What matters to me is that I made myself miserable, made other people uncomfortable, worried my partner, worried myself and didn't know how to get out of the downward spiral that had started the night before. At one point, when I started traveling on that spiral staircase, I remembered my word and I breathed deeply and whispered "dance" into all the hidden corners of my mind and "dance" into all the fearful places of my heart and it really helped. But I didn't remember or didn't do that every time and the funk set in.
Now that I've had some time alone and a good night's sleep, I almost can't remember the funk ... almost ... and that says a lot about what I need to do to take care of myself.

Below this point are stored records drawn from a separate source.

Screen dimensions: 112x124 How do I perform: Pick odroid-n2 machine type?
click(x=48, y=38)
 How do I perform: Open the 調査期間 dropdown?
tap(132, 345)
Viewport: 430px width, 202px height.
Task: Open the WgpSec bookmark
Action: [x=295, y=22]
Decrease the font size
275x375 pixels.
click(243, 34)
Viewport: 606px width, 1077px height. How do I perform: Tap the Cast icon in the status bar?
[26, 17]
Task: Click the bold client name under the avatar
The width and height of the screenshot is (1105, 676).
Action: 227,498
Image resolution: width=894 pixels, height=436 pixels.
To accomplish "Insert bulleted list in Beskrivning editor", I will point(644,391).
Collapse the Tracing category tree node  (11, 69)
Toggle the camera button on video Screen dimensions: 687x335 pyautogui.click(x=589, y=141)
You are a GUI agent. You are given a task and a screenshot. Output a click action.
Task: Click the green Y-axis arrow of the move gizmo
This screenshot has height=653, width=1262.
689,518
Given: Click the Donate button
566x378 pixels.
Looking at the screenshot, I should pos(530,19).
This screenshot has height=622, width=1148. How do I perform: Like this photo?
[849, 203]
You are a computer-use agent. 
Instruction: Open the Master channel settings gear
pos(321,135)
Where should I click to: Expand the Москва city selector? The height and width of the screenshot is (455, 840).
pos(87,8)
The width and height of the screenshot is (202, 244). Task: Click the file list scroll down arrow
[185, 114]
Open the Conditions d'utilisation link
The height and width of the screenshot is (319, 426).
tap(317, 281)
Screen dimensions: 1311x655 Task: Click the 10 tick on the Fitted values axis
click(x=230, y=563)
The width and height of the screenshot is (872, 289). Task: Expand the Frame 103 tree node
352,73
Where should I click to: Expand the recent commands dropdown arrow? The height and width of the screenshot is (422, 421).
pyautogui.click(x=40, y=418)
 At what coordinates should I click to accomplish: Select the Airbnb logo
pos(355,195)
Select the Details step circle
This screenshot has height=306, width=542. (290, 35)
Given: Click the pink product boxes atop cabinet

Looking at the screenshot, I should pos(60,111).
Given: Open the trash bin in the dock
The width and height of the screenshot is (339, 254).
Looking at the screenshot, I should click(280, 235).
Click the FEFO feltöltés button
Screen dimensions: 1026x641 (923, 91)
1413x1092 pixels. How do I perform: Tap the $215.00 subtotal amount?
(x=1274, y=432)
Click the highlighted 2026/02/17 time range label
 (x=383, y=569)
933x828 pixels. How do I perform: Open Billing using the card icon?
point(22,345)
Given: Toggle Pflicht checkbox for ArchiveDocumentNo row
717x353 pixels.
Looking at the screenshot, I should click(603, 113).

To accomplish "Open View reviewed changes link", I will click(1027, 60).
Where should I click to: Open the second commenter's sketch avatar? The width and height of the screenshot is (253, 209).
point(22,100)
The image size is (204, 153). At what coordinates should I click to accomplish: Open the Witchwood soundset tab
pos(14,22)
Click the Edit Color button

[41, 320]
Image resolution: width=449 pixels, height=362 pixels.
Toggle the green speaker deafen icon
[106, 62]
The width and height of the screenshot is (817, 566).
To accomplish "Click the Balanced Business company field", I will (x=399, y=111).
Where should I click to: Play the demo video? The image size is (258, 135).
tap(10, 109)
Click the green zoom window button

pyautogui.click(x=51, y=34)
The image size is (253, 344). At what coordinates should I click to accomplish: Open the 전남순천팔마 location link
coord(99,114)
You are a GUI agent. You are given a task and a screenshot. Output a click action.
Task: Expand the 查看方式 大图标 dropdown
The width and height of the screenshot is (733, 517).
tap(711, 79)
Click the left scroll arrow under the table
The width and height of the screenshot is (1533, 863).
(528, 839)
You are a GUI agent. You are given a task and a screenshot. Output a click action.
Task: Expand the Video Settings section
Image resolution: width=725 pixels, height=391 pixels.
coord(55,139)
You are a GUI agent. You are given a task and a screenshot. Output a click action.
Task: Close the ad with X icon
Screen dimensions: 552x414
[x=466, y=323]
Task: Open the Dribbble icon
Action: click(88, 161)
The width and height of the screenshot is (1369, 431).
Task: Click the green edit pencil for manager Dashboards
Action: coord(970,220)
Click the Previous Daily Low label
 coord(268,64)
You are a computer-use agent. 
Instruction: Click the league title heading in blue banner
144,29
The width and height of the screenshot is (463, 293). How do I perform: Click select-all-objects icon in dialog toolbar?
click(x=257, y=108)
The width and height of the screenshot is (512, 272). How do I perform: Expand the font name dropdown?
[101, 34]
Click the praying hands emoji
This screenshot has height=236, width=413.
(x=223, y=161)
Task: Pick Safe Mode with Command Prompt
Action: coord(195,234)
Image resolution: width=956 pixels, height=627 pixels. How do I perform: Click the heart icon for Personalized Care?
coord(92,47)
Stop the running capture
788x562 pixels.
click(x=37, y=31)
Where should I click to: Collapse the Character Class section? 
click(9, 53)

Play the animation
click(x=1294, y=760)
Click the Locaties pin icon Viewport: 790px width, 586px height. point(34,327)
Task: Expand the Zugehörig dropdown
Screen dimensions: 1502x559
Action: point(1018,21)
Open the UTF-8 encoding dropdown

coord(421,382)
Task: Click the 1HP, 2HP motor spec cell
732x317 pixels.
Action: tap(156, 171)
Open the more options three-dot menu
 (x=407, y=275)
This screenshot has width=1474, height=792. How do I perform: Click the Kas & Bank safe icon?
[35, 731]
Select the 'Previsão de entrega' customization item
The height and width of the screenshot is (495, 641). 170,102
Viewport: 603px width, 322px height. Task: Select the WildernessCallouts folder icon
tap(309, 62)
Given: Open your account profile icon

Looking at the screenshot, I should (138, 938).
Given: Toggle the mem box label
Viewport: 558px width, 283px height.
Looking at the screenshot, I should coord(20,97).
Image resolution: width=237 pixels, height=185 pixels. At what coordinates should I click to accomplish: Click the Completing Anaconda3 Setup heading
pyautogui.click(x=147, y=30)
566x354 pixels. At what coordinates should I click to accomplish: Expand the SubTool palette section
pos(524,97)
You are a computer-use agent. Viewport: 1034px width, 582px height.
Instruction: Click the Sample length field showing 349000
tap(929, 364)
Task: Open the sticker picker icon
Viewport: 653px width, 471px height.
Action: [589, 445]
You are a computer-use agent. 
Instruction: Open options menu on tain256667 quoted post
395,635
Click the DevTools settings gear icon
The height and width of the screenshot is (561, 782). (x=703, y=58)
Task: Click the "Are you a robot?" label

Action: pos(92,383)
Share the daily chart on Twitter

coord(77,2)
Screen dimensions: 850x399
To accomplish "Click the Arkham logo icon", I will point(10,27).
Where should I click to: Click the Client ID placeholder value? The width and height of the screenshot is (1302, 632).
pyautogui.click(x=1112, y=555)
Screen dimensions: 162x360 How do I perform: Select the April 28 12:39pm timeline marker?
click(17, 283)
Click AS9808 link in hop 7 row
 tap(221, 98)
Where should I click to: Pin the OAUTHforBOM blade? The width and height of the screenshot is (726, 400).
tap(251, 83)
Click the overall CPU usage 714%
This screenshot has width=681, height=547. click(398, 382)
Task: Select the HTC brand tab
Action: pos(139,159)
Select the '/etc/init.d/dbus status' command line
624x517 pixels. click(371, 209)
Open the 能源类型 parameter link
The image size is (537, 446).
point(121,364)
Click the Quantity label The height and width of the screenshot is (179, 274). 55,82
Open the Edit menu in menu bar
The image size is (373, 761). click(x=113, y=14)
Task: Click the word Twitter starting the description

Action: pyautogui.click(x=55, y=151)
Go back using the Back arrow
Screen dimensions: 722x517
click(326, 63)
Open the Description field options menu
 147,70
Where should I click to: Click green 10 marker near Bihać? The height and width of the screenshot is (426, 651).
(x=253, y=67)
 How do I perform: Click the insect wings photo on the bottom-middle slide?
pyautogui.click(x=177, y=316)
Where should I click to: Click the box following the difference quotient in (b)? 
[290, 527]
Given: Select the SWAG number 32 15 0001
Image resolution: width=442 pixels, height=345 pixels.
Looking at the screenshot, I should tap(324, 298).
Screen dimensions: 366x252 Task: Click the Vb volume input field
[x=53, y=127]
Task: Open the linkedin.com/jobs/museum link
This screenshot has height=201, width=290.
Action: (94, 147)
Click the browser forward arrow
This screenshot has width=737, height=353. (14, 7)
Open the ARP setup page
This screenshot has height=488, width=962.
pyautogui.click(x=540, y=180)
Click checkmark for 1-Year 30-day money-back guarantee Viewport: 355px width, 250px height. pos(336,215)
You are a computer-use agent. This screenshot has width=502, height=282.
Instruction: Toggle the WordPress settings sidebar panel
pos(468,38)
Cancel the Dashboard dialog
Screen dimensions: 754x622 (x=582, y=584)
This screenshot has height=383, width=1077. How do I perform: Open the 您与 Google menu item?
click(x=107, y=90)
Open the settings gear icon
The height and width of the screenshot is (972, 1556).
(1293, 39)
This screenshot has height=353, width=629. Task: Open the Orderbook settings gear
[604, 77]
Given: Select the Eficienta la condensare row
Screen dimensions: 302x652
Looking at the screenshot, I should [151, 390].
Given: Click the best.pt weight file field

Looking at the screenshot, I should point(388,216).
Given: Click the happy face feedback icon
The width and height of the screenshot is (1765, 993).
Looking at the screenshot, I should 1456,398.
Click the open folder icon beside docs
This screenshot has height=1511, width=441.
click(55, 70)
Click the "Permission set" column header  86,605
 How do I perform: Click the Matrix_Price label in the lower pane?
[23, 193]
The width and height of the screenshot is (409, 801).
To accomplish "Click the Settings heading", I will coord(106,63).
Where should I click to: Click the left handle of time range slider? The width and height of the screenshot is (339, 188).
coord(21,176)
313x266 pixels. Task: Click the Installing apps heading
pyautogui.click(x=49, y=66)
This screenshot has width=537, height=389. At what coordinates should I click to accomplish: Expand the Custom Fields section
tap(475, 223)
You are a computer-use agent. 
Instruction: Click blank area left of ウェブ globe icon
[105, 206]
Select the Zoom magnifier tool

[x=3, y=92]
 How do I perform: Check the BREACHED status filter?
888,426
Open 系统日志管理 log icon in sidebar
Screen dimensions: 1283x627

I think taking an "It's just what I do" attitude about my needs is essential - I need some time alone, I need a clear plan for the day, I need enough sleep and I need expressions of love and appreciation. I also think I would do well to cultivate some flexibility and humor in situations over which I don't really need to have control or the RIGHT answers. And I think I need a complaining bracelet to help me stop being such a negative Nancy all the time! [You move the bracelet to your other wrist every time you complain - it helps you notice all the complaints you're making.]
On the other hand, I also think I need to explore the issues that came up that have some validity, like power differentials, my relationship with money, how I want to be treated by my partner, how to ask for what I want or need, cultural differences and what I want for my home. Though the timing was off and the funk was uncomfortable, it's a good reminder to keep traveling on the path.